The District of Colombia has sued RealPage and fourteen of the largest landlords in DC for unlawfully conspiring to use RealPage's Revenue Management (RM) software to inflate rents for tens of thousands of apartments in the District.
Besides RealPage, the Defendant Landlords mentioned in the lawsuit filed in DC Superior Court include Avenue5 Residential, LLC; AvalonBay Communities, Inc.; Bell Partners, Inc.; Bozzuto Management Company; Camden Development, Inc.; Equity Residential Management, LLC; Gables Residential Services, Inc.; Greystar Management Services, LP; Highmark Residential, LLC; JBG Associates, LLC; Mid-America Apartments, LP; Paradigm Management II, LP; UDR, Inc.; and William C. Smith & Co., Inc.
RealPage promotes three revenue management products: YieldStar, LRO, and AIRM. These products share the same functionality as they utilize algorithms powered by RealPage's extensive data repositories accessible to all three products. RealPage's RM Software enables clients to optimize rental prices to achieve the highest possible yield or a combination of rent and occupancy for each property. Simply put, these products employ statistical models that analyze data, including proprietary and non-public information, to estimate the supply and demand for specific types of multifamily housing in particular geographic areas. Based on this analysis, the products generate optimal rental prices that maximize the landlord's revenue. All these actions constitute unreasonable and unlawful restraints of trade in violation of the District of Columbia Antitrust Act, DC Code § 28-4502. The lawsuit demands maximum civil penalties as provided by the DC Antitrust Act.
Instead of competing on price, Defendant Landlords have delegated their price-setting authority to RealPage, creating a centralized system. Additionally, Defendant Landlords have agreed in writing to share competitively sensitive data with RealPage, allowing them to monitor and enforce compliance with the agreed-upon rents set by the RM Software.
This scheme extends beyond the District, as many of the largest providers of multifamily housing in the nation have also joined this rent-setting cartel and adopted RealPage's RM Software. However, the scheme's impact is particularly significant in the DC metropolitan area.
Defendant Landlords are among the largest providers of multifamily housing in the District, and RealPage's RM Software is used to set rents for over 90% of units in large buildings with 50 or more units. Even when considering the broader multifamily housing market, the scope of this misconduct remains significant, with RealPage's RM Software used to set rents at over 50,000 units in the District.
The consequences of the Defendants' anticompetitive scheme are widespread and severe. To entice more landlords to join their cartel, Defendants have publicly advertised that participating landlords can increase their revenue (rents) by 2-7%, resulting in millions of dollars in wrongfully inflated rents over the past four years alone.

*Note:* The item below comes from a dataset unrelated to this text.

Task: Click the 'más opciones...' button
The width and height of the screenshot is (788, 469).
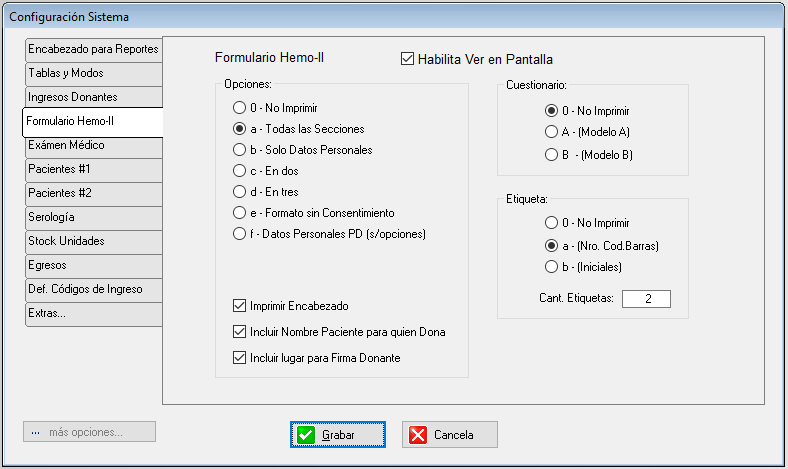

Defendants achieve these results by limiting market competition. Instead of competing on price to attract renters, they conspire to share information, restrict supply, and drive up rents. In a competitive market, competitors would keep their pricing strategies confidential. However, Defendants understand that recruiting more participants to their anticompetitive scheme strengthens their ability to extract unlawfully higher rents, as they trust that their competitors will not drastically undercut their prices.
The rising cost of housing is a challenge for District residents, particularly as most of the city's population consists of renters. In recent years, renters in the District have faced staggering rent increases, with approximately a quarter of renters spending over 50% of their income on rent.
The Defendants' anticompetitive agreement has worsened the affordable housing crisis in DC, causing numerous District renters to overpay for rent month after month. Housing is a fundamental necessity, and by demanding unlawfully high cartel rents, Defendants have inflicted significant harm on neighbourhoods across the District. Every dollar of increased rent that the cartel unlawfully extracts from District renters contributes to widening wealth gaps, forces residents to make sacrifices in other areas of their lives, and pushes them out of a District whose housing is increasingly unaffordable.
The Attorney General is bringing this action in his parens patriae capacity to seek treble damages for the harm inflicted on District renters, along with civil penalties and allow to the District of Columbia its costs, including reasonable attorneys' fees; and k. Order any additional relief the Court deems just and proper.